[EXCERPT PROVIDED]
Metro Weekly

Go Fish

An expert sounds off on what makes fish such addicting pets

Greg Schneider is a manager at Rockville’s Congressional Aquarium. Schneider has been with the hobbyist’s superstore for seven years, overseeing a menagerie that might at any time include tarantulas, bearded dragons and ball pythons, but always more fish and sea creatures than Troy McClure could fit in three penthouses.

Back in 2003 he was a regular person, not someone who gladly devotes a healthy portion of his time and budget to the dry-land devotion of Poseidon’s posse. The turning point, like most, is clear in hindsight.

Oscar-by-YamabikaY
Oscar Photo by YamabikaY

“I moved in with a roommate about nine years ago and he had a fish tank,” says Schneider. “It was seeing that first really nice-looking tank that made me want to do the same thing. I looked at it and thought, ‘Wow, this is the most beautiful, living piece of furniture.’ I didn’t notice an attachment to the fish early on, but that’s something you see after you’ve had the same one for [a few] years.”

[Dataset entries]
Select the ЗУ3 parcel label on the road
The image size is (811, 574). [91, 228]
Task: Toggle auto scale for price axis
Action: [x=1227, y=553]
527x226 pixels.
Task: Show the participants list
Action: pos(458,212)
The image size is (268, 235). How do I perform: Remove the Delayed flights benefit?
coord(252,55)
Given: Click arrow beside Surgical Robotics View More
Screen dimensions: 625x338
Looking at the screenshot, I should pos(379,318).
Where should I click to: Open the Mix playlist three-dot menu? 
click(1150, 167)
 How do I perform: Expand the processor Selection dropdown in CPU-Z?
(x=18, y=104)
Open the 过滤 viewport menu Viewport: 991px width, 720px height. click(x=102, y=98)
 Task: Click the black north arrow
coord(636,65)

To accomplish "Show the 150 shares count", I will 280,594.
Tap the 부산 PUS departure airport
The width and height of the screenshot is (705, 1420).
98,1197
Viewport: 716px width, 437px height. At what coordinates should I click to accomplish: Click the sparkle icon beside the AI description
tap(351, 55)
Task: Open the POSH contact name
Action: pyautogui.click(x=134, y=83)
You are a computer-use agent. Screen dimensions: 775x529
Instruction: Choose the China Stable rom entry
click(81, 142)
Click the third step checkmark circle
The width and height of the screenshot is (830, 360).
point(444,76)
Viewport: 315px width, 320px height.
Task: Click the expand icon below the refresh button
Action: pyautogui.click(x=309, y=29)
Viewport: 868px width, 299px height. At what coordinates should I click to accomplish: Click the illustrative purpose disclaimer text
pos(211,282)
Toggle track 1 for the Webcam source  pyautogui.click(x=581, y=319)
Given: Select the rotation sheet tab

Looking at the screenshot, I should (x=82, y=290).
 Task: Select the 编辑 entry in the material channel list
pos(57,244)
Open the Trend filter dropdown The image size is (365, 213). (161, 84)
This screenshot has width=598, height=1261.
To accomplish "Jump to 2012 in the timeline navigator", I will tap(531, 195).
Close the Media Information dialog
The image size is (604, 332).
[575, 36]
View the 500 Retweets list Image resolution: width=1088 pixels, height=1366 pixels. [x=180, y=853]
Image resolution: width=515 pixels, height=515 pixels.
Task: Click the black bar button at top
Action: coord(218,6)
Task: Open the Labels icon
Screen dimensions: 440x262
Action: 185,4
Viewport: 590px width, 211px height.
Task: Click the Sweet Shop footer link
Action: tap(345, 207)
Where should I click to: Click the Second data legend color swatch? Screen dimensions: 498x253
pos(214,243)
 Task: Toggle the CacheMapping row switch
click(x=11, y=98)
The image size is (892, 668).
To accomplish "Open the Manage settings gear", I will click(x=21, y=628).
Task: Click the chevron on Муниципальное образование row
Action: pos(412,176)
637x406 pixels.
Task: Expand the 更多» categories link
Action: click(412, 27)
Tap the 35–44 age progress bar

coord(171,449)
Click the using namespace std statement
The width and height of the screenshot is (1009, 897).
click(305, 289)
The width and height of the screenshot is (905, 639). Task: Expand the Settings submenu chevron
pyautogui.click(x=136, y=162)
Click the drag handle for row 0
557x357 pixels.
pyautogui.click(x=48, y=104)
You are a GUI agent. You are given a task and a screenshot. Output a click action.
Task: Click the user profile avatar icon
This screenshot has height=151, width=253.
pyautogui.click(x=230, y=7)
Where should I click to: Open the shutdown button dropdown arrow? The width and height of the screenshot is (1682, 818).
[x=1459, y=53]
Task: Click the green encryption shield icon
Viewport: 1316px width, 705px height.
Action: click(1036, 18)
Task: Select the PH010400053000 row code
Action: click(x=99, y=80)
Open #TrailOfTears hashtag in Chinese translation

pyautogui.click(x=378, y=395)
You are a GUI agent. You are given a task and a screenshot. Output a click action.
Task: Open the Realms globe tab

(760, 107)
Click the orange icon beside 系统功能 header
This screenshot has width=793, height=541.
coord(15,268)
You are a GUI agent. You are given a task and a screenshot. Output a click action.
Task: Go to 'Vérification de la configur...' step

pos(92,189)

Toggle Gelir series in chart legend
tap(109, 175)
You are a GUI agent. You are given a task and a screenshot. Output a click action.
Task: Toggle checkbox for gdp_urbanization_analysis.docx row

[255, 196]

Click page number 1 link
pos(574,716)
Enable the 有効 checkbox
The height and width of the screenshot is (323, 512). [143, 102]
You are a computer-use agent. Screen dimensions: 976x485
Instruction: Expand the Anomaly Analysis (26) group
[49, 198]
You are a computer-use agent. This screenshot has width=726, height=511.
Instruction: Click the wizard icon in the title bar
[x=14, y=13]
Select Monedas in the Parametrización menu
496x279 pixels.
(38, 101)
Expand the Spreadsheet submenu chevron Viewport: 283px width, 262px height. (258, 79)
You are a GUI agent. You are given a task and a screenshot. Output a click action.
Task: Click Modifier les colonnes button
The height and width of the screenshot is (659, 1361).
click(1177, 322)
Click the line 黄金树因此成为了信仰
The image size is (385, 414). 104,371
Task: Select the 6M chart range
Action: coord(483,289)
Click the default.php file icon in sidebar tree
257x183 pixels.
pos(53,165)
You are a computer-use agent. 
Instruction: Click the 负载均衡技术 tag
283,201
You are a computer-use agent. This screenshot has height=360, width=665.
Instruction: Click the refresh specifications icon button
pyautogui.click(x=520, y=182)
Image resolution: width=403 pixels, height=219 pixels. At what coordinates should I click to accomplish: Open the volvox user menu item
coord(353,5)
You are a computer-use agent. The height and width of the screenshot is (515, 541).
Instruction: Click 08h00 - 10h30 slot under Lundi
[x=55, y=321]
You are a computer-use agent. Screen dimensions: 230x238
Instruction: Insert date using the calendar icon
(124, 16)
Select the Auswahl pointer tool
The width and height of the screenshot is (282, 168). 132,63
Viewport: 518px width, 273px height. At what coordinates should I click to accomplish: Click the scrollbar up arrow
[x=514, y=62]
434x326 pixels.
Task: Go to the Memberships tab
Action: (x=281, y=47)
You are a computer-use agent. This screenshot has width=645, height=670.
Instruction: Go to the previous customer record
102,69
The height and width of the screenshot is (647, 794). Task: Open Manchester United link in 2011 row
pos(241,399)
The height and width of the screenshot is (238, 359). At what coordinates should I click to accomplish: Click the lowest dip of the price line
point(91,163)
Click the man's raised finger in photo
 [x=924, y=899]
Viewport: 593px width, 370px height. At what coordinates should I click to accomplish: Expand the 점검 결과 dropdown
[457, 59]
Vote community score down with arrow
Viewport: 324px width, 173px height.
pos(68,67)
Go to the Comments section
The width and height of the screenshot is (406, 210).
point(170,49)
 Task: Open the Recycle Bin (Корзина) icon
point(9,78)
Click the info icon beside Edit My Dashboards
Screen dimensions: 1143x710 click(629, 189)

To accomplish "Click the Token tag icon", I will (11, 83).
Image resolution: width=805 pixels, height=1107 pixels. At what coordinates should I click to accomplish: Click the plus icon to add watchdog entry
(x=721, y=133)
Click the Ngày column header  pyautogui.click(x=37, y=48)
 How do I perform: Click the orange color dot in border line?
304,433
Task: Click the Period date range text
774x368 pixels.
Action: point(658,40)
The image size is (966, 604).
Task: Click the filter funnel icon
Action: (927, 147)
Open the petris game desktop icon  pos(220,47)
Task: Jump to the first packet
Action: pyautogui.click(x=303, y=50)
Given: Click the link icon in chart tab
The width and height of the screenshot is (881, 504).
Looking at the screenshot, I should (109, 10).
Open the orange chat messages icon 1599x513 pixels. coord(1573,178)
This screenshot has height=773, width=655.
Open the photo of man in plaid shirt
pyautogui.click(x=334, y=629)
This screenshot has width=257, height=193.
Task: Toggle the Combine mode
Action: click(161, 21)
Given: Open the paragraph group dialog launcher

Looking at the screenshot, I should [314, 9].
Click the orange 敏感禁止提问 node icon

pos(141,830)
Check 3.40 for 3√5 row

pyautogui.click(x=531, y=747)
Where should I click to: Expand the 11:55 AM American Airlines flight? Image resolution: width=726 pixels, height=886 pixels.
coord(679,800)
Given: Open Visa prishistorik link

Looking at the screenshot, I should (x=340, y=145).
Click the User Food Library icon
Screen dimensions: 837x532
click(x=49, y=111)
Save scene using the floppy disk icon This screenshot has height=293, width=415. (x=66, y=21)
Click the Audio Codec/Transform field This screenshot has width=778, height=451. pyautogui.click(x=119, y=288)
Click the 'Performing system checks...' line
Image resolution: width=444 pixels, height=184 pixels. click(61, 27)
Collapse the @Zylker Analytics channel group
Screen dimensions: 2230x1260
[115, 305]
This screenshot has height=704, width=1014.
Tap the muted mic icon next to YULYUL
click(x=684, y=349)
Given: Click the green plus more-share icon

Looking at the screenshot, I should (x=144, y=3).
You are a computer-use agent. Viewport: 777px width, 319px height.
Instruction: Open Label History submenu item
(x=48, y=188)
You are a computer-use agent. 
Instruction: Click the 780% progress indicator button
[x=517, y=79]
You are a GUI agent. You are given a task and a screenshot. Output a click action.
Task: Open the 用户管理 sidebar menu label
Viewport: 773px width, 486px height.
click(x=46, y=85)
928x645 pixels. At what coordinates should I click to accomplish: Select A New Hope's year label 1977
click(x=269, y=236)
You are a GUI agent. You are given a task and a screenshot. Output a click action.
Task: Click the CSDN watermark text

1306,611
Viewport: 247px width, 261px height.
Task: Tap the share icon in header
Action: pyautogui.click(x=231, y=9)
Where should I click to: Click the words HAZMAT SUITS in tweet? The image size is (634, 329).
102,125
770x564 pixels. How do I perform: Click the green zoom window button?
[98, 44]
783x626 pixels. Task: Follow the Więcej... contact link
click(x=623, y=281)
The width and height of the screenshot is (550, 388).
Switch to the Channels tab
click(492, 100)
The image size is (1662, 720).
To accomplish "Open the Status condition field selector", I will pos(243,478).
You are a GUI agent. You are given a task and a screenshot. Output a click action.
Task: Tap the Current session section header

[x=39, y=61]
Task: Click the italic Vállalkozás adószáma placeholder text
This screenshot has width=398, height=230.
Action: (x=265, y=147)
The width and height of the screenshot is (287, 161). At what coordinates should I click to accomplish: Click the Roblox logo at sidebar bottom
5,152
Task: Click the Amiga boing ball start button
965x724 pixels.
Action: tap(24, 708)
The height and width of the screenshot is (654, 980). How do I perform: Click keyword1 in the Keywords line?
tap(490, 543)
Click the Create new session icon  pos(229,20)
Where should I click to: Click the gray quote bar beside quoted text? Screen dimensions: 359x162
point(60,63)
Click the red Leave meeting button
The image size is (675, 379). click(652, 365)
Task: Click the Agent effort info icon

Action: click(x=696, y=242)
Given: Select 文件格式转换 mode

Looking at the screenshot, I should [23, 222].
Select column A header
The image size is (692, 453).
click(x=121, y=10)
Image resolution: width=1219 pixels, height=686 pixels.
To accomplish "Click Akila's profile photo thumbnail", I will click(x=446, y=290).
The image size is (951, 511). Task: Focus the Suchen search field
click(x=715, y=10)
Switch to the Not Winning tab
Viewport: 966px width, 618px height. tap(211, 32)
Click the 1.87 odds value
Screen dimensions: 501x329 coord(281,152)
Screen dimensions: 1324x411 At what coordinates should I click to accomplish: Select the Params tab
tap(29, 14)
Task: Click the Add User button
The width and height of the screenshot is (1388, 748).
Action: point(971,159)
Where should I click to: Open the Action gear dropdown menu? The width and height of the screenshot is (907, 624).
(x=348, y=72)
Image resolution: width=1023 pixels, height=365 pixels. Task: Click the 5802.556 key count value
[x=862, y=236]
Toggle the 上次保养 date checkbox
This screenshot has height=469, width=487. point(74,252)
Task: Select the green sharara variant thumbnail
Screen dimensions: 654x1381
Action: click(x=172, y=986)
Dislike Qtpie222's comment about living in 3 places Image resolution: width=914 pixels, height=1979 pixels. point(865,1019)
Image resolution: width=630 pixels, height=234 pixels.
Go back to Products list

[TASKS AND EXERCISES]
1. Do these statements agree with the fish-pets article? (a) Schneider has worked at the store for seven years. (b) The tank that first inspired Schneider belonged to a relative. (c) The store Schneider manages is in Rockville. Answer yes or no for each and quote the words that decide it.
2. In the fish-pets article, what did Schneider think his roommate's tank was when he looked at it?

[ANSWERS FOR EACH ITEM]
1.
(a) Yes: "Schneider has been with the hobbyist’s superstore for seven years"
(b) No: "I moved in with a roommate about nine years ago and he had a fish tank"
(c) Yes: "Greg Schneider is a manager at Rockville’s Congressional Aquarium"

2. He thought it was "the most beautiful, living piece of furniture."